TEXT PROVIDED:
I like both FuzzyFinder and Command-T, but right now I'm using the former;
gets the job done quite nicely and occasionally I use modes other than the
basic file search.

------
hornbaker
I couldn't live without Fuzzy Finder, and the following two lines in my .vimrc
file which _really_ make it fast and simple:

"re-map <leader> from \ to , (comma) to avoid a reach

let mapleader = ","

" map comma-f to open fuzzy finder in the working dir,

" ready for a wildcard filename search

map <leader>f :FufFileWithFullCwd __/ <CR>

------
gurraman
What a coincidence: I wanted something like this and created a similar, albeit
much simpler, plugin[1]. I've been trying to work around a bug (an event
wasn't triggered when the completion menu is visible) for a long time and
finally found a solution today when searching through GitHub. The project I
found the solution in was FuzzyFinder. So I implemented a fix, but got curious
about the plugin itself (I've used it before, but it was quite buggy back
when). So I searched YouTube for some videos, and the one I watched was the
one the OP made :)

EXTRACTED MATERIAL:

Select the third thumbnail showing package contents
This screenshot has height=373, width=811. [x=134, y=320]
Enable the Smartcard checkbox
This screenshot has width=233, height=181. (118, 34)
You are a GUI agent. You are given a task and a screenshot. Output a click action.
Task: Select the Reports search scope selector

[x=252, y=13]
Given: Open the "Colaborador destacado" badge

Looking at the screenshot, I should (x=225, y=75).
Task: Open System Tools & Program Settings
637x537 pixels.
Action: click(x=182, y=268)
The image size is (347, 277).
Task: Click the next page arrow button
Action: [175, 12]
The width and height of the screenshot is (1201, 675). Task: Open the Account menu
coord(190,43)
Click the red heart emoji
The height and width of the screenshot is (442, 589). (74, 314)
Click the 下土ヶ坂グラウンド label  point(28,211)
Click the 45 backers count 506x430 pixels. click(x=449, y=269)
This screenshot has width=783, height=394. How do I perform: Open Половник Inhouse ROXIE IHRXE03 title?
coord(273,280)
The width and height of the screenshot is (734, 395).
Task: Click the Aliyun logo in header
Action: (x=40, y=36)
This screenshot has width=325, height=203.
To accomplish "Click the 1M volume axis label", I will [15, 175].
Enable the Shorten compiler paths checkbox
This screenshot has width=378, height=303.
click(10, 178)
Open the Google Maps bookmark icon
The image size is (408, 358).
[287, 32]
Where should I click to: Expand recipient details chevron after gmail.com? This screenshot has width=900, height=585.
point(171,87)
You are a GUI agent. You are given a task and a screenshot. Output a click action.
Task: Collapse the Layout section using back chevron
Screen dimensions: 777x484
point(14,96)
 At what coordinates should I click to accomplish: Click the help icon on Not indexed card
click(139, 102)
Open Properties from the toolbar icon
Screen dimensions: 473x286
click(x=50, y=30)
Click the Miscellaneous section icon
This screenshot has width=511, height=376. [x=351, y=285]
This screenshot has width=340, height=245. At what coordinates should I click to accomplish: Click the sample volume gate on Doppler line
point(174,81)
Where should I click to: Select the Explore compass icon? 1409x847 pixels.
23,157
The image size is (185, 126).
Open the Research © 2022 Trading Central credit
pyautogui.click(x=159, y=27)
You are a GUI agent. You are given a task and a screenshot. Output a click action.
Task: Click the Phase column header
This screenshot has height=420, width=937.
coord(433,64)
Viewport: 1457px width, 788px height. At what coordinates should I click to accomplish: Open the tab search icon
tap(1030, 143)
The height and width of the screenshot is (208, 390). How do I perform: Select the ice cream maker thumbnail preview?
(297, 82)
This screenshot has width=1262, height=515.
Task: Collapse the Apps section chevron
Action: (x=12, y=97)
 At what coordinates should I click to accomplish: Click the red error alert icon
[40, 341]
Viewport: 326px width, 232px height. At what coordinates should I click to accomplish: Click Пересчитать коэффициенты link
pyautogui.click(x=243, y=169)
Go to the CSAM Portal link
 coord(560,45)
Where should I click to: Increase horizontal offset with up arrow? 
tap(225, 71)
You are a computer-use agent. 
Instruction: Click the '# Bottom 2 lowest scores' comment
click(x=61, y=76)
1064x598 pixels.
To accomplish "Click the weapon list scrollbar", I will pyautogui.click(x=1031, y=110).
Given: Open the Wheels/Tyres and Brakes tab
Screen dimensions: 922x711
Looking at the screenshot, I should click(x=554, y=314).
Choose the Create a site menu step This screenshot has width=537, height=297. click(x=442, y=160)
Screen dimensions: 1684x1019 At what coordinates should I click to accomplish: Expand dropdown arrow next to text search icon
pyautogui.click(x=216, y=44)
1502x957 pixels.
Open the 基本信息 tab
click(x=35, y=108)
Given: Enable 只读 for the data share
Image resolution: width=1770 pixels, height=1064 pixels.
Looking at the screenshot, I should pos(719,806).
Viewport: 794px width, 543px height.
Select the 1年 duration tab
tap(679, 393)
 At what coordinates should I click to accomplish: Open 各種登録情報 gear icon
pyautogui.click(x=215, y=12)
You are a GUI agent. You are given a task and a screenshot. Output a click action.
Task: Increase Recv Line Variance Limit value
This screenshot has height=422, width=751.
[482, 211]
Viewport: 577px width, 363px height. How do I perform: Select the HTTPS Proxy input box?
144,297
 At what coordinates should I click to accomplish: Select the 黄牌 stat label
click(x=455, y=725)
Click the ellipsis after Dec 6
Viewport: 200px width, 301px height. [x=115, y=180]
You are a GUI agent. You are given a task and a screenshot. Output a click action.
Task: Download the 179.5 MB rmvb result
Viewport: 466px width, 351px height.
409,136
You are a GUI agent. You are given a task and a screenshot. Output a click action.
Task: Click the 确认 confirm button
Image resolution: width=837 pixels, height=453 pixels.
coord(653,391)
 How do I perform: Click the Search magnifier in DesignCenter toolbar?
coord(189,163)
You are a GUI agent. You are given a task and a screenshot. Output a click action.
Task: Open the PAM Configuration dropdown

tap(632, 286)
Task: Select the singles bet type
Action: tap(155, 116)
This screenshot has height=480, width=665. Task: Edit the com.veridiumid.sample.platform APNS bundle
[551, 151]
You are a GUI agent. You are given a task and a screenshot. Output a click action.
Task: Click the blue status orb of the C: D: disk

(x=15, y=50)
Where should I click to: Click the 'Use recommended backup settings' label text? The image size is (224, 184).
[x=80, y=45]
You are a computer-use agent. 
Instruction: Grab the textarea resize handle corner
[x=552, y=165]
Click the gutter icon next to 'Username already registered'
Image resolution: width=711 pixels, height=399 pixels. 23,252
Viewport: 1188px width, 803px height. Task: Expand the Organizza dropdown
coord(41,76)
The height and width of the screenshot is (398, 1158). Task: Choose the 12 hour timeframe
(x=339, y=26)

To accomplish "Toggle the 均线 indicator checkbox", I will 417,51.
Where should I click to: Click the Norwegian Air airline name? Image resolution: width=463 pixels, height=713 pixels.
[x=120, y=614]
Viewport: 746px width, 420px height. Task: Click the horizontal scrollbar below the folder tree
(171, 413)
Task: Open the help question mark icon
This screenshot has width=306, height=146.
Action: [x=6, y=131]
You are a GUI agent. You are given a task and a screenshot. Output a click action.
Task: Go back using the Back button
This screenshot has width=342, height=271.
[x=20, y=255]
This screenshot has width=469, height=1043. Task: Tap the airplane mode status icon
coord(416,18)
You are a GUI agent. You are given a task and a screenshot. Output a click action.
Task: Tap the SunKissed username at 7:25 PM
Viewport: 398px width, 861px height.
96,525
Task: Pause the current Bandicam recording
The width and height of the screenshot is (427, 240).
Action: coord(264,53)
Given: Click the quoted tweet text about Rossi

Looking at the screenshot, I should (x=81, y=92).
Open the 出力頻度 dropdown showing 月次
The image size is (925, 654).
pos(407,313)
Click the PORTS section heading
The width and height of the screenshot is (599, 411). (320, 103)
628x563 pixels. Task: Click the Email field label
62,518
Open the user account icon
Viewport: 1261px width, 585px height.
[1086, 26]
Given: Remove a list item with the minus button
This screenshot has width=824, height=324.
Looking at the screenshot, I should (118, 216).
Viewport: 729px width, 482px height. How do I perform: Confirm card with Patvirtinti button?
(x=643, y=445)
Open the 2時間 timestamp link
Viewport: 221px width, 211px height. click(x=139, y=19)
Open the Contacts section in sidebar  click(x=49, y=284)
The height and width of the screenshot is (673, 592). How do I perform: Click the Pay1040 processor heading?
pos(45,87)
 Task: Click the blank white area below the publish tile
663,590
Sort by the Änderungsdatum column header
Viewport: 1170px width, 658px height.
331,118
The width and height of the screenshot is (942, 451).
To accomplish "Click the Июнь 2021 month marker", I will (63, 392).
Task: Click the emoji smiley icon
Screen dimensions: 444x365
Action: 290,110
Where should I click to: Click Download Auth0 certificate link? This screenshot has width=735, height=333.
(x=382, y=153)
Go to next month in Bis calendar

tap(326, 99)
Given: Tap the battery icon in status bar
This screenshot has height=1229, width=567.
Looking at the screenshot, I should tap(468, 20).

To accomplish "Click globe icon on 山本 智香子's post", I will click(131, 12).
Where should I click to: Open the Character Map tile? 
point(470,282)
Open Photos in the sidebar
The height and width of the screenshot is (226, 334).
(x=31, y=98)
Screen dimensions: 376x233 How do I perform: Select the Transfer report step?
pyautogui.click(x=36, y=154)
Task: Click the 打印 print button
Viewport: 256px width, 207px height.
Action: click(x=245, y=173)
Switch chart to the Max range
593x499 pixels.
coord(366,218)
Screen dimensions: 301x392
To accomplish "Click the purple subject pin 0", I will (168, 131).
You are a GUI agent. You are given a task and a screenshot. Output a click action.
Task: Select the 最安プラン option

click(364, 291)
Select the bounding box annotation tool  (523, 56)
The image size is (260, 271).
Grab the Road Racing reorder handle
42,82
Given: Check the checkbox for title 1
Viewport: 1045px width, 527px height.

TASK LIST:
**1.** Render this sentence from the FuzzyFinder thread in Spanish: "The project I found the solution in was FuzzyFinder."
**2.** In the listing, rename "Viewport" to "Display" everywhere from the line holding "Task: Click the 打印 print button" through the end of the listing, inclusive, and return only those lines with nothing else changed.
The text and the listing were taken from unrelated sources.

SOLUTIONS TO EACH TASK:
**1.** El proyecto en el que encontré la solución fue FuzzyFinder.

**2.**
Task: Click the 打印 print button
Display: 256px width, 207px height.
Action: click(x=245, y=173)
Switch chart to the Max range
593x499 pixels.
coord(366,218)
Screen dimensions: 301x392
To accomplish "Click the purple subject pin 0", I will (168, 131).
You are a GUI agent. You are given a task and a screenshot. Output a click action.
Task: Select the 最安プラン option

click(364, 291)
Select the bounding box annotation tool  (523, 56)
The image size is (260, 271).
Grab the Road Racing reorder handle
42,82
Given: Check the checkbox for title 1
Display: 1045px width, 527px height.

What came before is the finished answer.